Disabling vsync in the OpenGL application will fix this issue. I've been using vkQuake3 to reproduce the issue this morning but I've seen this exact issue happen in RetroArch as well when using the OpenGL renderer. I built vkQuake3 with the following - make -j4 USE_LOCAL_HEADERS=0 since I am also building SDL2 from upstream. (v2.0.15) To disable vsync in vkQuake3 you can set the console variable r_swapinterval 1, changing it back to the default value r_swapinterval 0 will result in the garbled screen.

This garbled screen issue does not occur with Vulkan at all.

popcornmix commented 3 years ago

@bluestang2006 are you sure you are seeing this issue? The fix for this issue (trying to display a UIF image as linear with fkms) is present in 5.10.7 kernel.

I suspect you are seeing an unrelated issue and should probably create a new issue. It may be worth trying a kernel with https://github.com/raspberrypi/linux/pull/4075

bluestang2006 commented 3 years ago

@bluestang2006 are you sure you are seeing this issue? The fix for this issue (trying to display a UIF image as linear with fkms) is present in 5.10.7 kernel.

Let me clarify:

  1. You are right, this specific issue is resolved when using the FKMS (dtoverlay=vc4-fkms-v3d) driver on the Pi4. I just tested it out FWIW.

  2. However, this exact problem - the garbled screen output, persists in the KMS (dtoverlay=vc4-kms-v3d) driver on the Pi4.

    a. Using vkQuake3 as a test program, using X11 & OpenGL in fullscreen, and disabling vsync will cause the garbled screen output.

    b. This is also reproducible in RetroArch, again using X11 & OpenGL in fullscreen and disabling vsync results in the same garbled output.

    c. Turning vsync back on fixes the output. In vkQuake3 you can switch back and forth between r_swapinterval 1/0 with vid_restart and watch the screen go from normal output to garbled output. (It might a bit of a challenge switching back when the screen is garbled, but if you type in the commands in the console by memory it will switch back =] )

    d.
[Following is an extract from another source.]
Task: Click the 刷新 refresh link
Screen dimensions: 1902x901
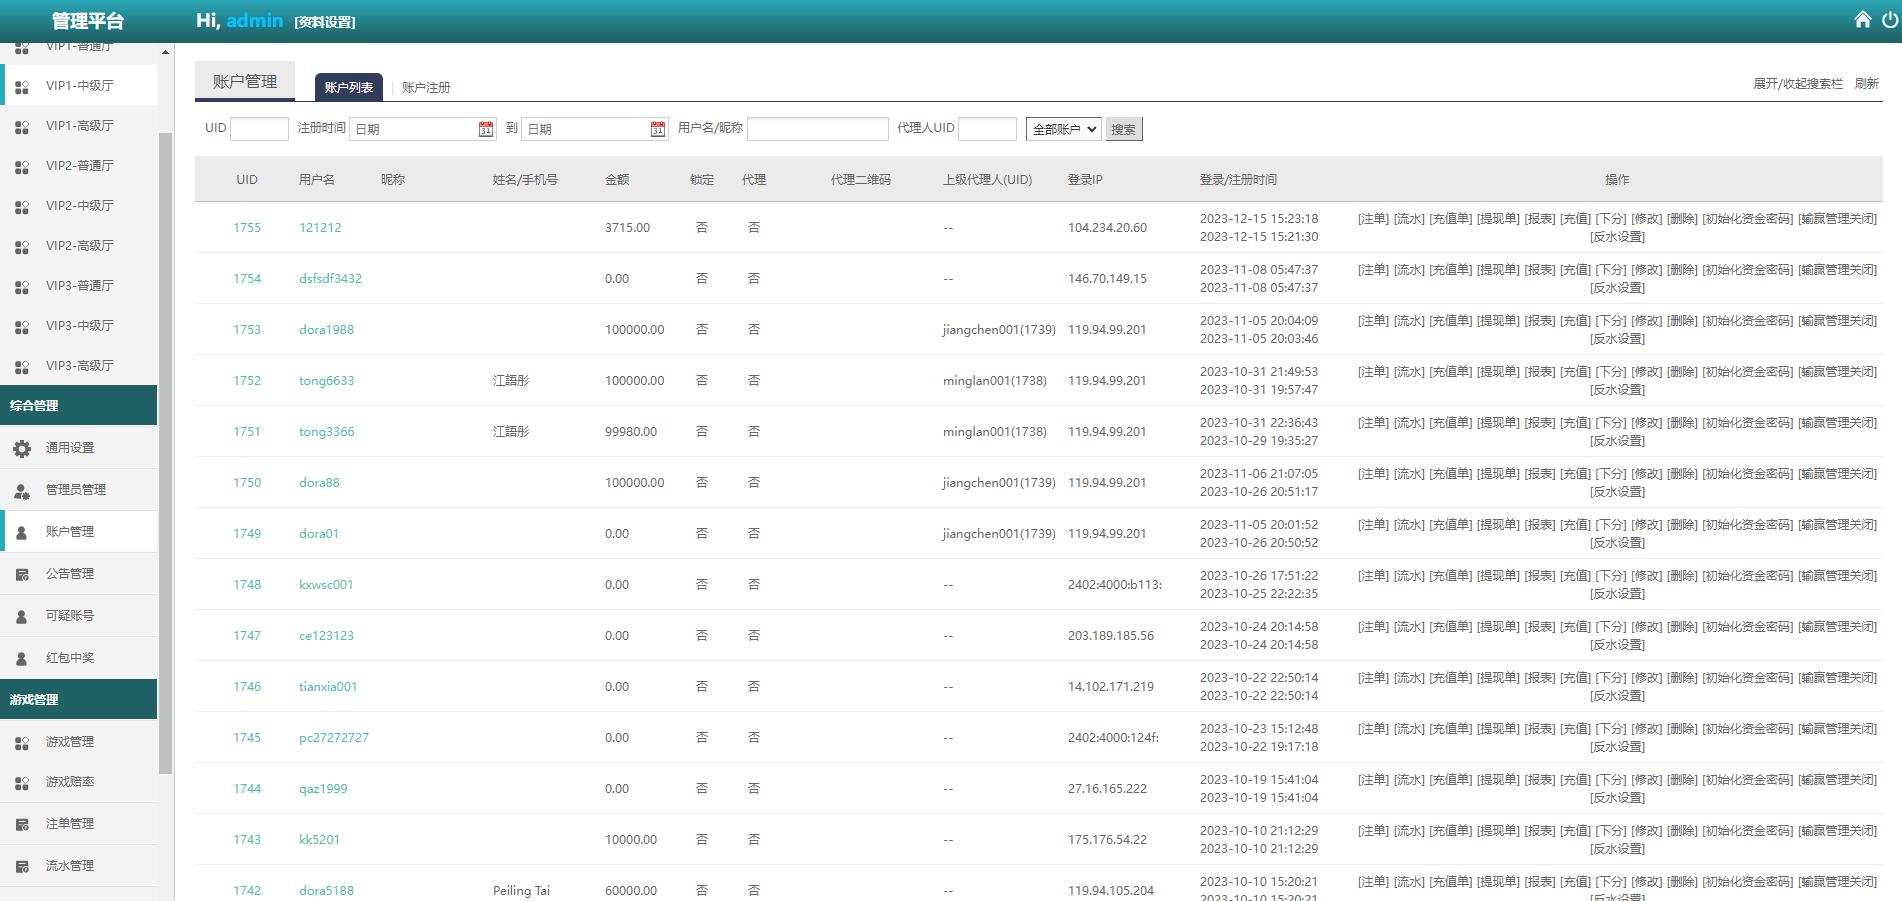Action: pos(1866,84)
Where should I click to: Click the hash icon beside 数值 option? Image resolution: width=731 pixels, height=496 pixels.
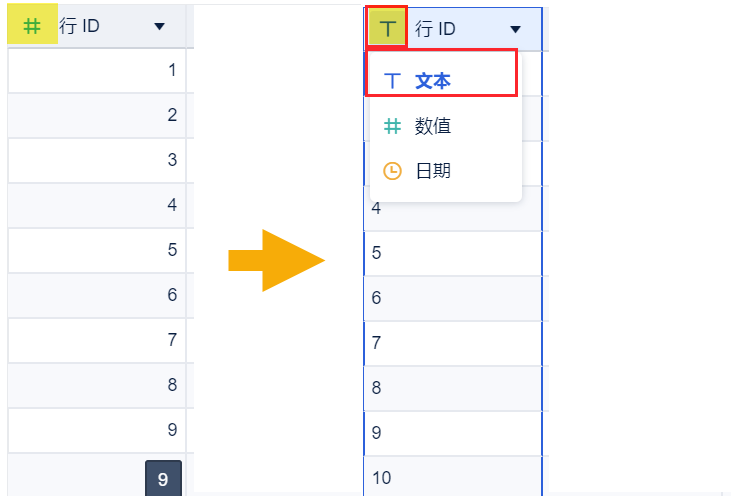tap(393, 126)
The other bit of nuance with this issue seems to be if you start the X11 & OpenGL app from a window (not fullscreen) and from within the app you change it to fullscreen and turn vsync off the garbled screen does not occur. Switching back and forth results in normal screen outputs.

KMS/DRM is not affected by this. This is exclusive to X11 and the dtoverlay=vc4-kms-v3d driver, at least from what I've seen thus far.

I suspect you are seeing an unrelated issue and should probably create a new issue. It may be worth trying a kernel with #4075

If this needs to be opened up as a separate issue, I am happy to do so. My initial thought was that these issues were related because of the screen behavior.

Once the firmware appears in rpi-update I will try it out.

bluestang2006 commented 3 years ago

I suspect you are seeing an unrelated issue and should probably create a new issue. It may be worth trying a kernel with #4075

With the latest kernel, this issue still persists as described in my last post.

popcornmix commented 3 years ago

I've had a look. I can reproduce with neverball when set to full screen with vsync disabled. This works with fkms but not with kms.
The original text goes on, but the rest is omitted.